La De Beauvoir lasciava aperto lo scenario futuro per una nuova definizione della donna libera dall’etichetta del “deuxième sexe”, ma se la donna era finalmente libera di dare alla propria condizione un nuovo volto che non fosse solo il binomio di carriera e diritto di voto, certo si aspettava che sarebbero rimasti fondamentali, come del resto erano stati per lei, fattori come il merito, l’impegno, le capacità, la volontà, il carattere al fine di dare a ciascuna la propria direzione.

Scriveva Alda Merini:

“Gli uomini soffrono per il mondo, per la poesia e non hanno tempo di amare. E se amano, la donna deve essere disposta a seguirli senza lasciarli mai, senza dire loro che ha fame, freddo e bisogno d’amore. Sono quelle femmine erronee e private che morranno di passione e di stenti, ma con questi uomini faranno le grandi guerre quando non le grandi congiure. Alle donne non spetta nulla. Il palpito di un libro appena sfornato, un grazie per la terza pagina, e nient’altro. La crudeltà di questi uomini nei loro confronti è orrenda, ma per la massa la loro carità è enorme.”

Quindi la donna deve sparire mentre lui, uomo vittorioso e non fragile, se la trascina per i capelli su e giù nelle sue gloriose scorribande d’amore. Ma nessuna lotta sarebbe mai possibile se non ci fosse una donna destinata a seguirlo, a morire per lui. Purché non abbia la presunzione di essere un poco uomo e un poco pazza come qualsiasi eroe.”
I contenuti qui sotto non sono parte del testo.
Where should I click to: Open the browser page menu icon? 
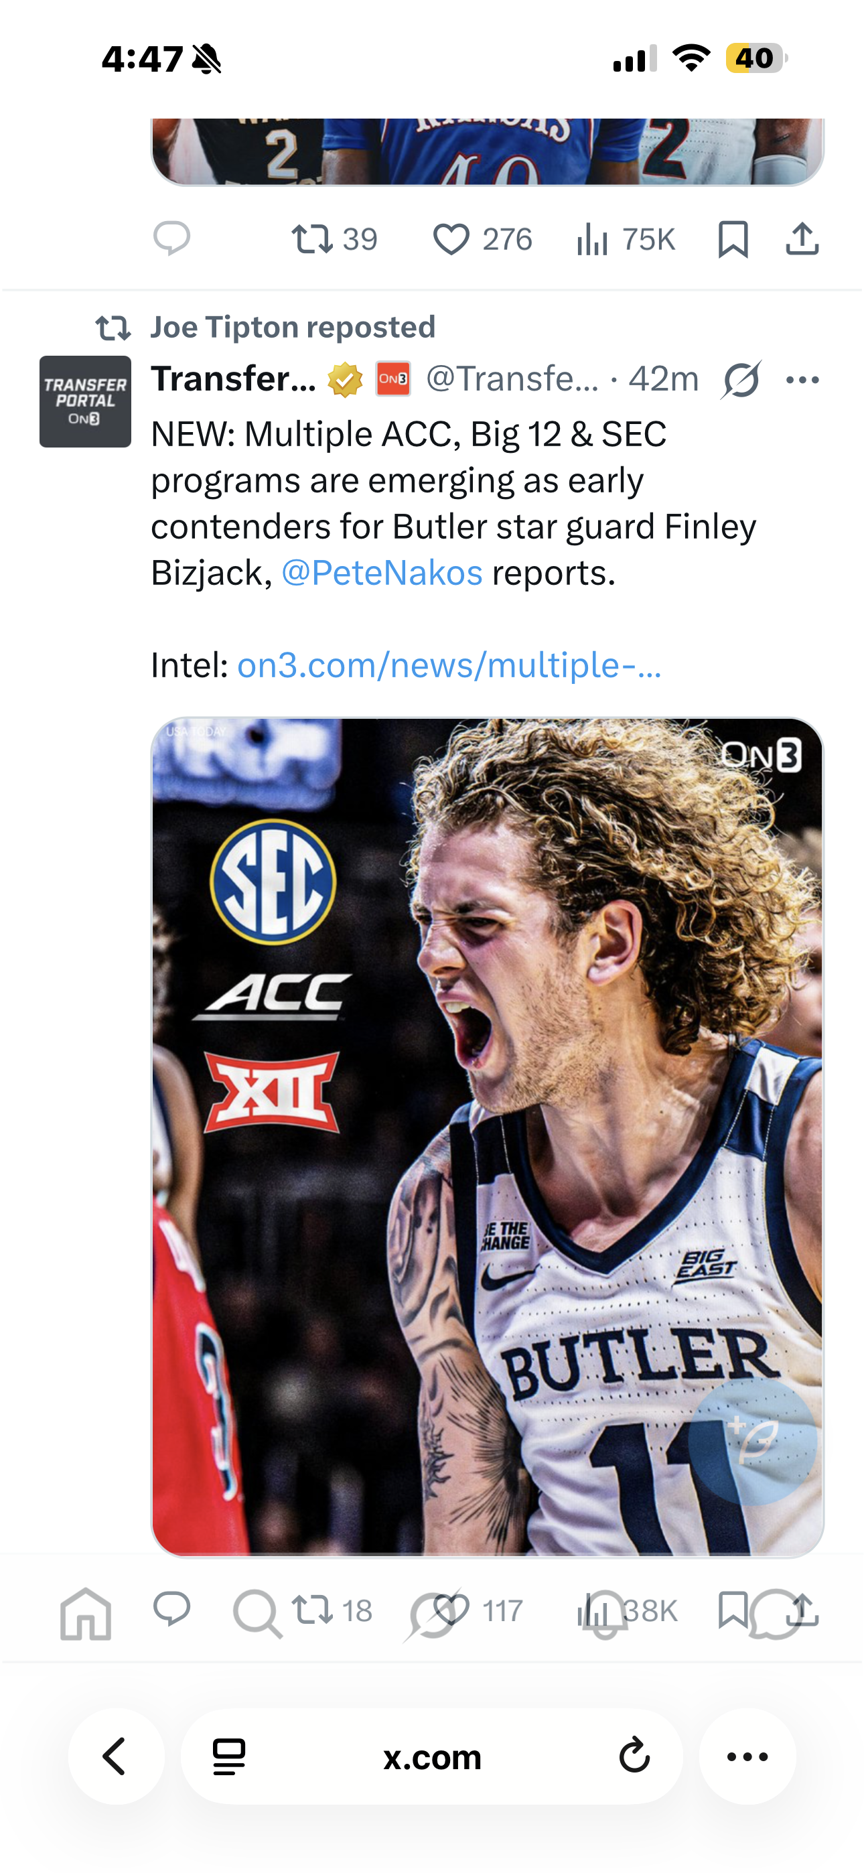click(x=229, y=1757)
Una donna come la Merini, che ha vissuto intensamente il secolo scorso, descrive così il rapporto uomo-donna, consapevole anche di rispolverare sotto una nuova luce il detto che vuole una grande donna dietro un grande uomo. E penso a Ida Irene Dalser, che per amore decise di vendere tutti i suoi averi per finanziare il progetto giornalistico del suo uomo attraverso la fondazione de Il popolo d’Italia, quello stesso uomo che fece sì che sia lei che suo figlio venissero condotti a morire in manicomio.

La donna però non può e non deve restare ancorata all’immagine raccontata dolorosamente dalla Merini, ma piuttosto continuare a ricordare quotidianamente a se stessa e alla società il proprio ruolo, che per sentirsi giustificato non ha più bisogno di una rivoluzione quanto piuttosto di un consolidamento attraverso l’impegno individuale di ciascuna donna. Simone De Beauvoir diceva: “Non voglio che la vita abbia altre volontà che la mia”.